Providence

“Have you always had that necklace, papa?” the boy cast his line next to Averil.

Averil propped his fishing pole against the wall of the makeshift storage shed behind the two of them and sighed, his smile dimming as he grasped the pocket sextant hanging from a bronze chain around his neck. His wistful eyes stared intently, unconscious of his momentary reverie while he took the necklace off to examine its warped an charred edges. His finger traced absently around the circumference of the engraved artifact until it reached one of the bent needles that at one time had pointed to alien numbers that he did not know how to read, “This ol’ thing? I’ve had this since before you were born. It found me and because it did, you were born.”

“What is it?”

“My old commander, your uncle, told me that it was an ancient sextant made by a race of beings far from here.”

“What’s a sec tant?”

Averil chuckled at the gaff, “It’s a tool made to measure the sky. Help’s someone like me or my old captain to find our way when there’s nothing but water and the stars to guide us.”

“So I was born because you found a way to measure the whole sky?!”

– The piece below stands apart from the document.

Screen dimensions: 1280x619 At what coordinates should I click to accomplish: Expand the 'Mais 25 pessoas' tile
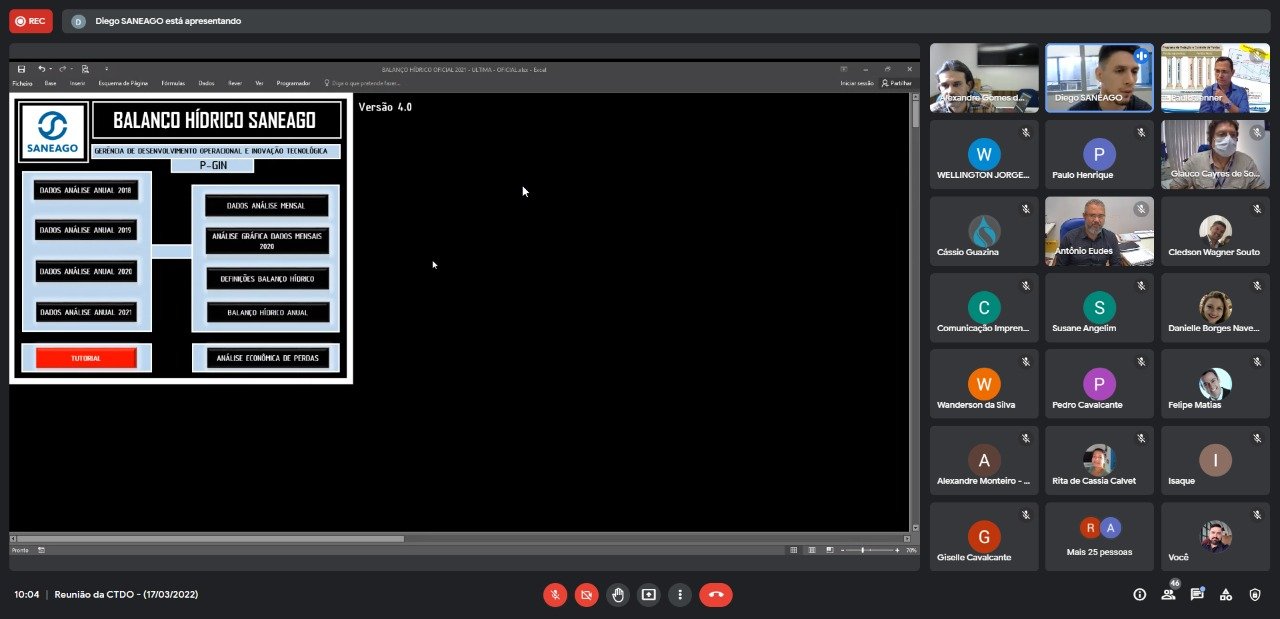1099,537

Averil laughed and rubbed the boys head, “Not quite, but when I found this little item it was next to a very special gemstone that could hold and heal a spirit that could live inside of it”

“Wow… I’ve never heard of a stone like that before.”

“Well, the stone belonged to someone who’d gotten very lost and the short version is that because I found this sextant, I was able to help my friends find that soul and bring peace to this whole lake.”

“You did that for all of Aerishael? Really papa?”

“I didn’t do it alone, of course, but that is a much longer story. Maybe next time Uncle Jorge comes round we can tell you all about it.” Averil’s smile broadened again as memories flooded back of a very different time. He looked up to the orange Jovian planet in the sky above them and a single tear formed in the corner of his eye as he reminisced. “Creator bless him.”

“Promise you’ll tell the whole story, papa?” the boy asked.

Averil looked at the boy, his eyes ever so faintly wet and he put the necklace over his son’s neck, “Promise.”